You have an array $ a $ of size $ n $ — $ a_1, a_2, \ldots a_n $ . You need to divide the $ n $ elements into $ 2 $ sequences $ B $ and $ C $ , satisfying the following conditions: - Each element belongs to exactly one sequence. - Both sequences $ B $ and $ C $ contain at least one element. - $ \gcd $ $ (B_1, B_2, \ldots, B_{|B|}) \ne \gcd(C_1, C_2, \ldots, C_{|C|}) $ $ ^{\text{∗}} $ $ ^{\text{∗}} $ $ \gcd(x, y) $ denotes the [greatest common divisor (GCD)](https://en.wikipedia.org/wiki/Greatest_common_divisor) of integers $ x $ and $ y $ .

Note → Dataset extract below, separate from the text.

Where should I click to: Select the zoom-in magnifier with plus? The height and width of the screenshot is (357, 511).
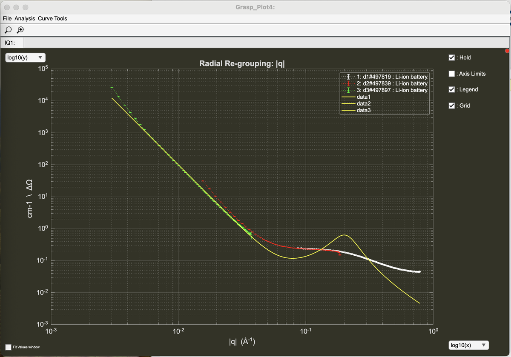click(x=20, y=30)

Each test contains multiple test cases. The first line contains the number of test cases $ t $ ( $ 1 \le t \le 500 $ ). The description of the test cases follows. The first line of each test case contains an integer $ n $ ( $ 2 \le n \le 100 $ ). The second line of each test case contains $ n $ integers $ a_1,a_2,\ldots,a_n $ ( $ 1 \le a_i \le 10^4 $ ).

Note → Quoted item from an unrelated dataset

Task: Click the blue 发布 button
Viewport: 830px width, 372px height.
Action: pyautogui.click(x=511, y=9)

For each test case, first output $ \texttt{Yes} $ if a solution exists or $ \texttt{No} $ if no solution exists. You may print each character in either case, for example $ \texttt{YES} $ and $ \texttt{yEs} $ will also be accepted. Only when there is a solution, output $ n $ integers on the second line. The $ i $ -th number should be either $ 1 $ or $ 2 $ . $ 1 $ represents that the element belongs to sequence $ B $ and $ 2 $ represents that the element belongs to sequence $ C $ . You should guarantee that $ 1 $ and $ 2 $ both appear at least once.

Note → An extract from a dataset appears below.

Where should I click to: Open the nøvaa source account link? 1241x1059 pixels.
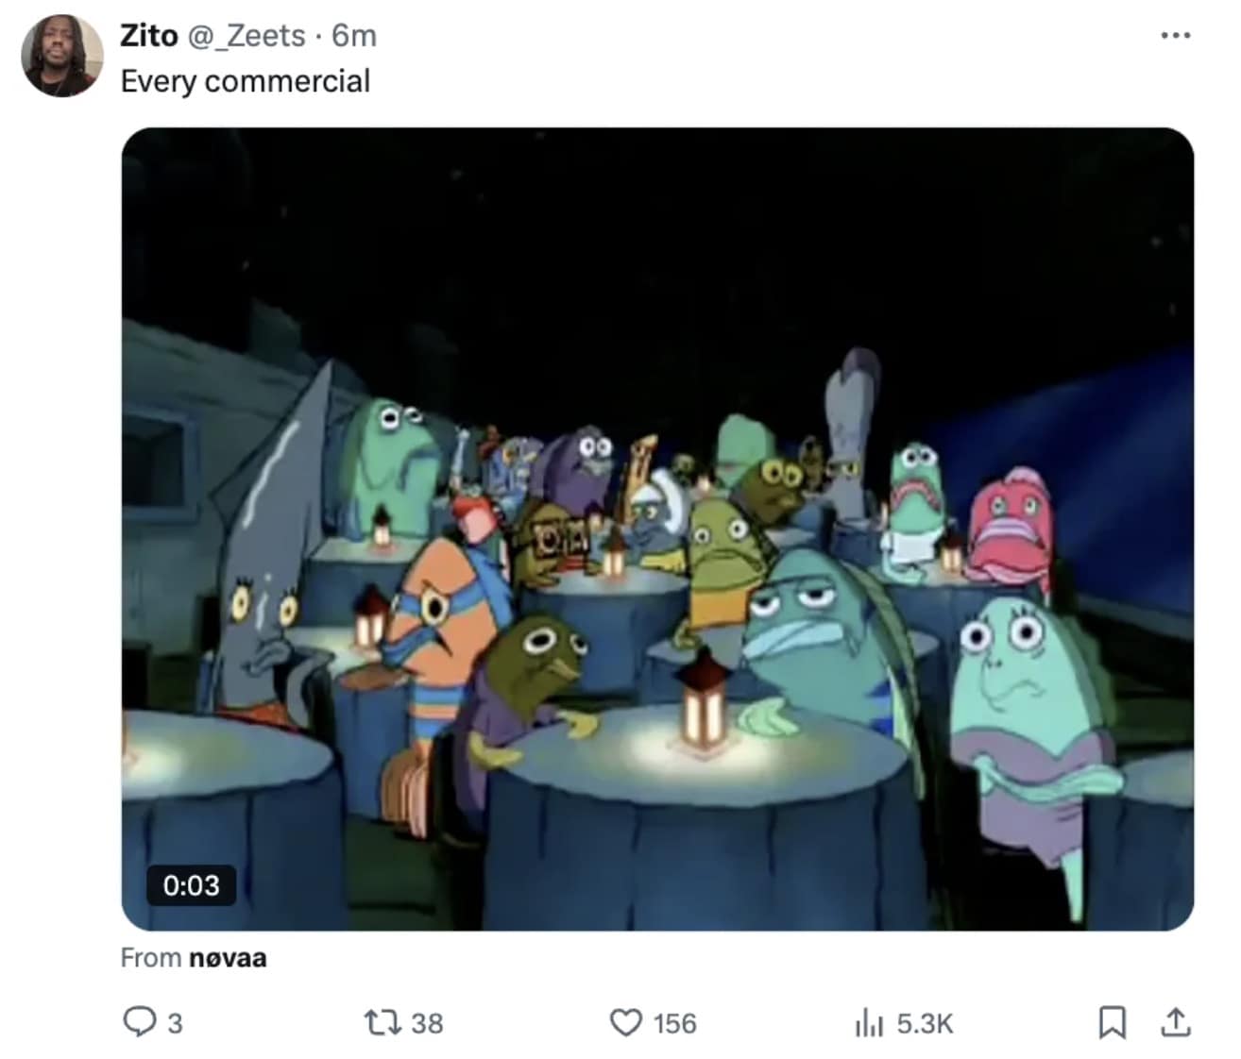228,958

In the first test case, $ B = [51, 9] $ and $ C = [1, 20] $ . You can verify $ \gcd(B_1, B_2) = 3 \ne 1 = \gcd(C_1, C_2) $ . In the second test case, it is impossible to find a solution. For example, suppose you distributed the first $ 3 $ elements to array $ B $ and then the last element to array $ C $ . You have $ B = [5, 5, 5] $ and $ C = [5] $ , but $ \gcd(B_1, B_2, B_3) = 5 = \gcd(C_1) $ . Hence it is invalid.